• _About this exercise_:
When you give the entries again, keep every word as it stands and drop the pictures.

• _Input data_:
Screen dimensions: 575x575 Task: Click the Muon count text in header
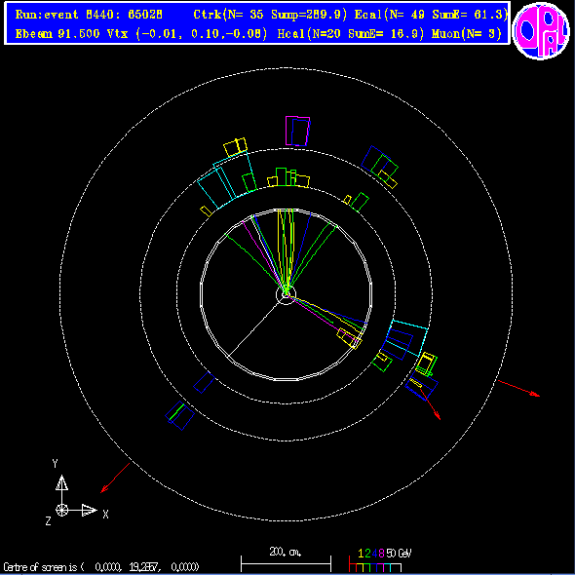[467, 34]
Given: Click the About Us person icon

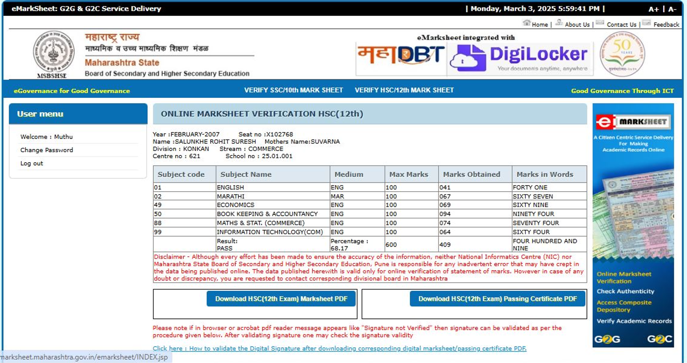Looking at the screenshot, I should click(x=559, y=23).
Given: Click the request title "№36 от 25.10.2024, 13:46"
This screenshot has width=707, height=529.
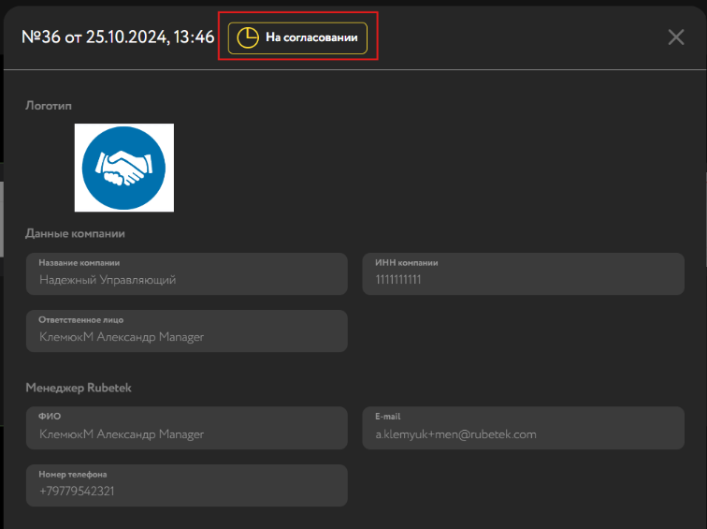Looking at the screenshot, I should pyautogui.click(x=118, y=37).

• _Result for this exercise_:
Screen dimensions: 575x575 Task: Click the Muon count text in header
[467, 34]
Given: Click the About Us person icon

Looking at the screenshot, I should click(x=559, y=23).
Given: Click the request title "№36 от 25.10.2024, 13:46"
This screenshot has width=707, height=529.
Looking at the screenshot, I should pyautogui.click(x=118, y=37).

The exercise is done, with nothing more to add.